The National Education Policy Center (NEPC), based in the School of Education, sponsors the Schools of Opportunity school recognition program for high schools using research-based methods to close opportunity gaps. As schools nationwide moved to remote or hybrid learning in response to the pandemic, NEPC found that Schools of Opportunity innovated rapidly to holistically serve students and families.
Schools went beyond academics to address vulnerabilities created or exacerbated by the pandemic, such as food and housing uncertainties and unemployment. Many mobilized to offer laptops, district-provided home Wi-Fi, free grab-and-go meals, legal and unemployment guidance, emergency child care centers, and more.
Because families often rely on schools for more than academics, Professor of Education and NEPC Director Kevin Welner cautions that, even given the dire state of the economy and public revenues, this is not a time for an austere approach to school financing. Rather, now is a time to invest in public schools, particularly those working with historically underserved populations.
“There are accumulated harms being done disproportionately to lower wealth and minoritized communities—everything from the actual disease hitting harder to higher levels of unemployment,” Welner said.
“If our schools in these communities are trying to find money just to create a safe learning environment, how are they also going to find the additional resources to address the accumulated needs of their students and families?”
The pandemic has highlighted the learning loss resulting from shifts to online education. A new study led by Allison Atteberry, assistant professor of education, discovered that after years of study, we still don’t fully understand the wide variance of “summer learning loss.”
Atteberry and co-authors found that 52% of students in grades 1–6 experienced learning loss across five consecutive summers. Given that many students have not physically attended school for much of spring and fall—what could be considered “an unusually long summer”—this is “deeply concerning” for achievement disparities, she said.
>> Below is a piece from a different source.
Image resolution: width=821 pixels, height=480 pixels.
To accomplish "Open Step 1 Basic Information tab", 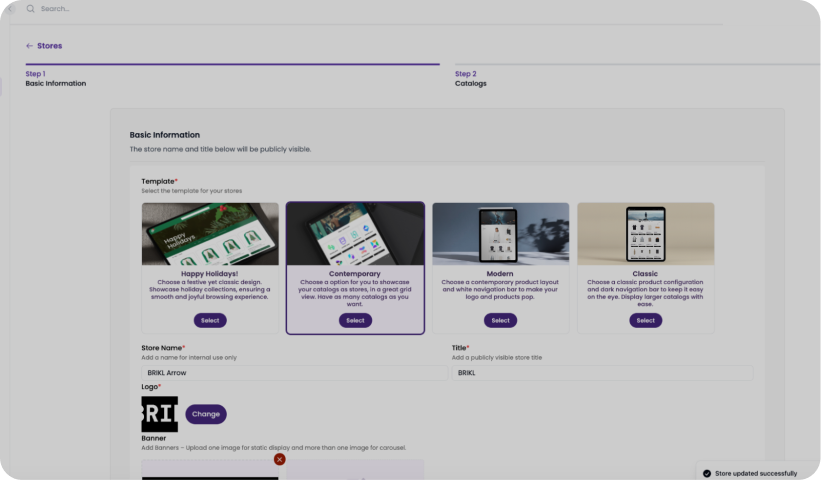I will [55, 78].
“COVID-19 can seem like something we all experience equally together, but research is starting to disabuse us of these naive notions,” Atteberry said. “Summer learning loss is just one more example of how this crisis will exacerbate outcome inequality.”
Atteberry says teachers are ahead of researchers and policymakers in addressing summer learning loss as they engage in the daily, difficult work of teaching. She and many education scholars believe this a moment to support teachers and reimagine new models of schooling.
William Penuel, professor of education, notes this is not the first time that disruptions in education have led to new ideas with staying power. For example, after World War II, Italian parents founded a new caring and collaborative form of child care, the Reggio Emilia model, that still exists today, he said.
“We need such models now, something that helps us break away from the idea that the way schools look today is what they have to look like in the future,” he said.
In these times marked by a pandemic and racial injustice, Penuel believes we are collectively learning about new models of education and research-based approaches that honor the experiences of educators and students.
“This experience has helped many parents realize that the work of teaching is complex, and students have missed what makes school a good place for many of them,” he said.
“But for many students, the worst thing would be to go ‘back to normal.’ Normal wasn’t working for them. . . . We need to find models of anti-racist pedagogies so that we can demonstrate how they can be enacted with integrity in schools. All of these things are really about building caring and compassionate school communities, not just returning to school as we knew it, and we have a lot to learn about how to create such communities.”